The UN Committee against Torture (CAT) and the Special Rapporteur on the promotion and protection of human rights while countering terrorism have expressed concern that the Bill poses risks to the peaceful exercise of human rights. Amnesty International strongly urges the King to initiate a thorough reconsideration of the new Bill, taking into account the following observations:
The Bill’s definition of terrorist crimes is too broad
Amnesty International is concerned that some of the articles of the Bill define terrorism without sufficient precision. This undermines the principle of legality (which requires that criminal law be formulated sufficiently clearly and precisely to allow individuals to know what constitutes a crime) and risks criminalizing the peaceful exercise of the freedoms of expression, assembly and association. Article 1, for example, includes ‘threatening national unity’ within the prohibited aims of a terrorist act.
As noted on 25 July 2006 by the Special Rapporteur on the promotion and protection of human rights while countering terrorism, the Bill defines terrorism without reference to a specific intention to cause death or serious injury. For example, Article 6 of the Bill makes it a crime to provide accommodation or subsistence to persons who are later convicted of terrorist crimes, without a requirement that the individuals providing accommodation or subsistence to such persons themselves intended to cause death or serious injury or to further terrorist ends.

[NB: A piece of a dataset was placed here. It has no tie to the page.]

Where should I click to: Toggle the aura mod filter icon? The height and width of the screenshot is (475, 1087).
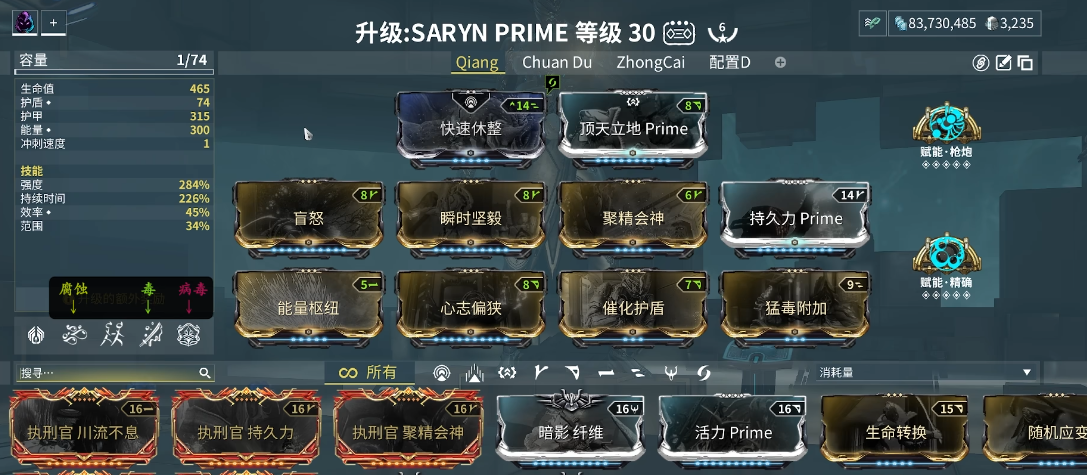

The Bill restricts freedom of association and assembly
Article 6 fails adequately to define what constitutes a terrorist association or organization and instead implies that any political organization opposed to the Bahraini Constitution is a terrorist body. It also vaguely defines a terrorist organization as one which aims to 'prevent any of the State enterprises or public authorities from exercising their duty' and to 'harm the national unity'. This may place restrictions on the activities of political opposition and even human rights defenders. While Article 6 provides that those assisting terrorist groups or joining them will only be penalized if they ‘knew’ of the organizations’ terrorist aims, if terrorist aims are not adequately defined, this provision would not offer a sufficient safeguard against politically-motivated trials and unsafe convictions.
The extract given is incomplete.